Representing East Germany

Representing Germany

World Rowing Championships

Representing East Germany

Representing Germany

= Judith Zeidler =

German rower

Judith Ungemach ( Zeidler, born 11 May 1968) is a German world champion rower and Olympic gold and bronze medalist.
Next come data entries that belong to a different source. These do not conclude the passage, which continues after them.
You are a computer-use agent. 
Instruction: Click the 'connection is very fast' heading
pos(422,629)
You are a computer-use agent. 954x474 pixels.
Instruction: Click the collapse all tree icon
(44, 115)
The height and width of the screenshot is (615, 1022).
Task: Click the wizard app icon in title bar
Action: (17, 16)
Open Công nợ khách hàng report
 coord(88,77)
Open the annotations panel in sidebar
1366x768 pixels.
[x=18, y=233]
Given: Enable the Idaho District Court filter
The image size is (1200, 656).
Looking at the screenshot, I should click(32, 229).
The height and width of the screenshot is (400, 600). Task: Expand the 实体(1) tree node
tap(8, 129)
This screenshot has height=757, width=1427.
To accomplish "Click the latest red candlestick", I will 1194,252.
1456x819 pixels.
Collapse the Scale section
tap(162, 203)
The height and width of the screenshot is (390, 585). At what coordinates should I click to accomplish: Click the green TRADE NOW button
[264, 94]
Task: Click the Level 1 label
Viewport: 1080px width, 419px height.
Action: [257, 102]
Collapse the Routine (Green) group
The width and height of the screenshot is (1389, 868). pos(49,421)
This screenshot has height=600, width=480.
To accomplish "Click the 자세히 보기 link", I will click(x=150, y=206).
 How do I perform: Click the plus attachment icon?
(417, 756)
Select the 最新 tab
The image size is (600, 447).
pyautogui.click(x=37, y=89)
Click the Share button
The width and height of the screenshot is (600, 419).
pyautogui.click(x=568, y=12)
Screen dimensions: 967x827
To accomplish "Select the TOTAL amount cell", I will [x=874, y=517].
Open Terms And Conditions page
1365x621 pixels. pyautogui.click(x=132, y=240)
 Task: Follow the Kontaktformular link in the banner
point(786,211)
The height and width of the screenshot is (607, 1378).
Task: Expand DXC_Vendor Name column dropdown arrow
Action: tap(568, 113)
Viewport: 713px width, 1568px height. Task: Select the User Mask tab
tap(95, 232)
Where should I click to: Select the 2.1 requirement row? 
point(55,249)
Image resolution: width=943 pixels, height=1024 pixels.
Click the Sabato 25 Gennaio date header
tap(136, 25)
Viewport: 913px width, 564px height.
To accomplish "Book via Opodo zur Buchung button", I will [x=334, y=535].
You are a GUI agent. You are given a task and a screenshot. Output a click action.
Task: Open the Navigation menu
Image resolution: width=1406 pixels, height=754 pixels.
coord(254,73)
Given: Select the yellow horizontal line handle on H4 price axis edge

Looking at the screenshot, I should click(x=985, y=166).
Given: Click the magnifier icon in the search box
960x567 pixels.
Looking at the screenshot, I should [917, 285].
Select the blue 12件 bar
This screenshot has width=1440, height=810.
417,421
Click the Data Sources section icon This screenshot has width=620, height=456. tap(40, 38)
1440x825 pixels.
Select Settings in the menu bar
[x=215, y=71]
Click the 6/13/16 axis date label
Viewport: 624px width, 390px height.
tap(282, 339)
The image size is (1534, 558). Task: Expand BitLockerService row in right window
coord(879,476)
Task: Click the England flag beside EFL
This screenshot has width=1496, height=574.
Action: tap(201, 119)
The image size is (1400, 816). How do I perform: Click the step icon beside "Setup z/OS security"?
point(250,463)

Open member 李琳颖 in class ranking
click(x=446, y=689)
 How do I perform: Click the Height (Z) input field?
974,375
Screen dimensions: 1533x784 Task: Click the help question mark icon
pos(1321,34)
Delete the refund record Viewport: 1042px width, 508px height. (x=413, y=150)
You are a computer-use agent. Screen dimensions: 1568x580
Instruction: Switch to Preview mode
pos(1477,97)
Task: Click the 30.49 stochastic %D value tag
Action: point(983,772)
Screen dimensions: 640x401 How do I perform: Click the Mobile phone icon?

==Early life and education==
Zeidler was born in Beeskow, Brandenburg. She started rowing at the age of thirteen at the East German best rowing club Dynamo Berlin (later Sport Club Berlin).

==Career==
After three World Junior titles, Zeidler won gold in the women's eight at the 1988 Summer Olympics. A year later she won the world titles in Bled (Slovenia) in the coxless pair. At the 1992 Summer Olympics she won bronze in the women's eight with the unified German eight.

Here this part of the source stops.